[Stored records]

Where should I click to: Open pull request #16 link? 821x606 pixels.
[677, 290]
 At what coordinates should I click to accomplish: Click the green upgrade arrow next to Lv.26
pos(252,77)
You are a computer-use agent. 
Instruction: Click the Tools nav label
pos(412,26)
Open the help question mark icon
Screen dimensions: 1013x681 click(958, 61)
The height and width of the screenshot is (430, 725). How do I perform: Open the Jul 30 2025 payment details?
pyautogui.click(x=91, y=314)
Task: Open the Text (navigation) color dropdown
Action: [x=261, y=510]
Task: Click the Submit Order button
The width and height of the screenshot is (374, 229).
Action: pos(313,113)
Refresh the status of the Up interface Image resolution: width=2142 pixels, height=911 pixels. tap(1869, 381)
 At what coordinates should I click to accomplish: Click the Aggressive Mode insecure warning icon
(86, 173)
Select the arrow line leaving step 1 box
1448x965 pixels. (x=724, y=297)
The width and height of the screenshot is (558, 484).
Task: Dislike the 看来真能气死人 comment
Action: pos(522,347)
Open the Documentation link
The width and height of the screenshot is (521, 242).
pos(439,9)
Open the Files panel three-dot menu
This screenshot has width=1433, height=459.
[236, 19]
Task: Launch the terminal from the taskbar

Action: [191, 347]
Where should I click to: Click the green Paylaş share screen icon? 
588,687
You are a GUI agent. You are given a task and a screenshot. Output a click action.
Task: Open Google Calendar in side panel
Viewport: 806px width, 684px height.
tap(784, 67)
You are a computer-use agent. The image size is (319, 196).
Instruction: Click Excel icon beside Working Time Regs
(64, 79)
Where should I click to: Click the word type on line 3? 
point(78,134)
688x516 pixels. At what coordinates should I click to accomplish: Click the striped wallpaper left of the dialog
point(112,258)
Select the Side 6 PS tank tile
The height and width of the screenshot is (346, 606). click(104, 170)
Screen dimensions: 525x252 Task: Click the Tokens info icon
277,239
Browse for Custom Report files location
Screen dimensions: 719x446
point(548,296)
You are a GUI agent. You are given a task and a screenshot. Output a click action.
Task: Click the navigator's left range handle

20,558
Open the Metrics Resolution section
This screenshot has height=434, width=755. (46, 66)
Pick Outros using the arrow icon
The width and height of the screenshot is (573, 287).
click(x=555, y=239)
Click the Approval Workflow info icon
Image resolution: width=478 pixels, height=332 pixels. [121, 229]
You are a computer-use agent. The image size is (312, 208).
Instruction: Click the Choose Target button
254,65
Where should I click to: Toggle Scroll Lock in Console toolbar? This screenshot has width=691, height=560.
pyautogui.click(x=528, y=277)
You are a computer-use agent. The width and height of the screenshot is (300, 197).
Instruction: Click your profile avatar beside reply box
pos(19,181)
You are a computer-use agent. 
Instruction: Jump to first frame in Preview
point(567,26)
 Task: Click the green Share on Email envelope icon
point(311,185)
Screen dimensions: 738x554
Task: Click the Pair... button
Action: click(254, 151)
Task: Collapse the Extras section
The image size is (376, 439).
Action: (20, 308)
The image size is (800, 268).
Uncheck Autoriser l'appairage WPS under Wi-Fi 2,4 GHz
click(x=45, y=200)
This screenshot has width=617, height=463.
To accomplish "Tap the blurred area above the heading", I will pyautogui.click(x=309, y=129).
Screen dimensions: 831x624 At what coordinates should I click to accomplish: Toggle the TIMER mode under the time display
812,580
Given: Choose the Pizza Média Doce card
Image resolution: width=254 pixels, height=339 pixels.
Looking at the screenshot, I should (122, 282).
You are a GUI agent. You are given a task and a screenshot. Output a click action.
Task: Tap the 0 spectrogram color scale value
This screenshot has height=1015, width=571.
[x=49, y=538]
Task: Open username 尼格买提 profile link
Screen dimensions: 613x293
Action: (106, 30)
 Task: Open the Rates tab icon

WORK TASK> All the data must be duplicated exactly, with nothing added or removed.

RESPONSE TO THIS EXERCISE>
Where should I click to: Open pull request #16 link? 821x606 pixels.
[677, 290]
 At what coordinates should I click to accomplish: Click the green upgrade arrow next to Lv.26
pos(252,77)
You are a computer-use agent. 
Instruction: Click the Tools nav label
pos(412,26)
Open the help question mark icon
Screen dimensions: 1013x681 click(958, 61)
The height and width of the screenshot is (430, 725). How do I perform: Open the Jul 30 2025 payment details?
pyautogui.click(x=91, y=314)
Task: Open the Text (navigation) color dropdown
Action: [x=261, y=510]
Task: Click the Submit Order button
The width and height of the screenshot is (374, 229).
Action: pos(313,113)
Refresh the status of the Up interface Image resolution: width=2142 pixels, height=911 pixels. tap(1869, 381)
 At what coordinates should I click to accomplish: Click the Aggressive Mode insecure warning icon
(86, 173)
Select the arrow line leaving step 1 box
1448x965 pixels. (x=724, y=297)
The width and height of the screenshot is (558, 484).
Task: Dislike the 看来真能气死人 comment
Action: pos(522,347)
Open the Documentation link
The width and height of the screenshot is (521, 242).
pos(439,9)
Open the Files panel three-dot menu
This screenshot has width=1433, height=459.
[236, 19]
Task: Launch the terminal from the taskbar

Action: [191, 347]
Where should I click to: Click the green Paylaş share screen icon? 
588,687
You are a GUI agent. You are given a task and a screenshot. Output a click action.
Task: Open Google Calendar in side panel
Viewport: 806px width, 684px height.
tap(784, 67)
You are a computer-use agent. The image size is (319, 196).
Instruction: Click Excel icon beside Working Time Regs
(64, 79)
Where should I click to: Click the word type on line 3? 
point(78,134)
688x516 pixels. At what coordinates should I click to accomplish: Click the striped wallpaper left of the dialog
point(112,258)
Select the Side 6 PS tank tile
The height and width of the screenshot is (346, 606). click(104, 170)
Screen dimensions: 525x252 Task: Click the Tokens info icon
277,239
Browse for Custom Report files location
Screen dimensions: 719x446
point(548,296)
You are a GUI agent. You are given a task and a screenshot. Output a click action.
Task: Click the navigator's left range handle

20,558
Open the Metrics Resolution section
This screenshot has height=434, width=755. (46, 66)
Pick Outros using the arrow icon
The width and height of the screenshot is (573, 287).
click(x=555, y=239)
Click the Approval Workflow info icon
Image resolution: width=478 pixels, height=332 pixels. [121, 229]
You are a computer-use agent. The image size is (312, 208).
Instruction: Click the Choose Target button
254,65
Where should I click to: Toggle Scroll Lock in Console toolbar? This screenshot has width=691, height=560.
pyautogui.click(x=528, y=277)
You are a computer-use agent. The width and height of the screenshot is (300, 197).
Instruction: Click your profile avatar beside reply box
pos(19,181)
You are a computer-use agent. 
Instruction: Jump to first frame in Preview
point(567,26)
 Task: Click the green Share on Email envelope icon
point(311,185)
Screen dimensions: 738x554
Task: Click the Pair... button
Action: click(254, 151)
Task: Collapse the Extras section
The image size is (376, 439).
Action: (20, 308)
The image size is (800, 268).
Uncheck Autoriser l'appairage WPS under Wi-Fi 2,4 GHz
click(x=45, y=200)
This screenshot has width=617, height=463.
To accomplish "Tap the blurred area above the heading", I will pyautogui.click(x=309, y=129).
Screen dimensions: 831x624 At what coordinates should I click to accomplish: Toggle the TIMER mode under the time display
812,580
Given: Choose the Pizza Média Doce card
Image resolution: width=254 pixels, height=339 pixels.
Looking at the screenshot, I should (122, 282).
You are a GUI agent. You are given a task and a screenshot. Output a click action.
Task: Tap the 0 spectrogram color scale value
This screenshot has height=1015, width=571.
[x=49, y=538]
Task: Open username 尼格买提 profile link
Screen dimensions: 613x293
Action: (106, 30)
 Task: Open the Rates tab icon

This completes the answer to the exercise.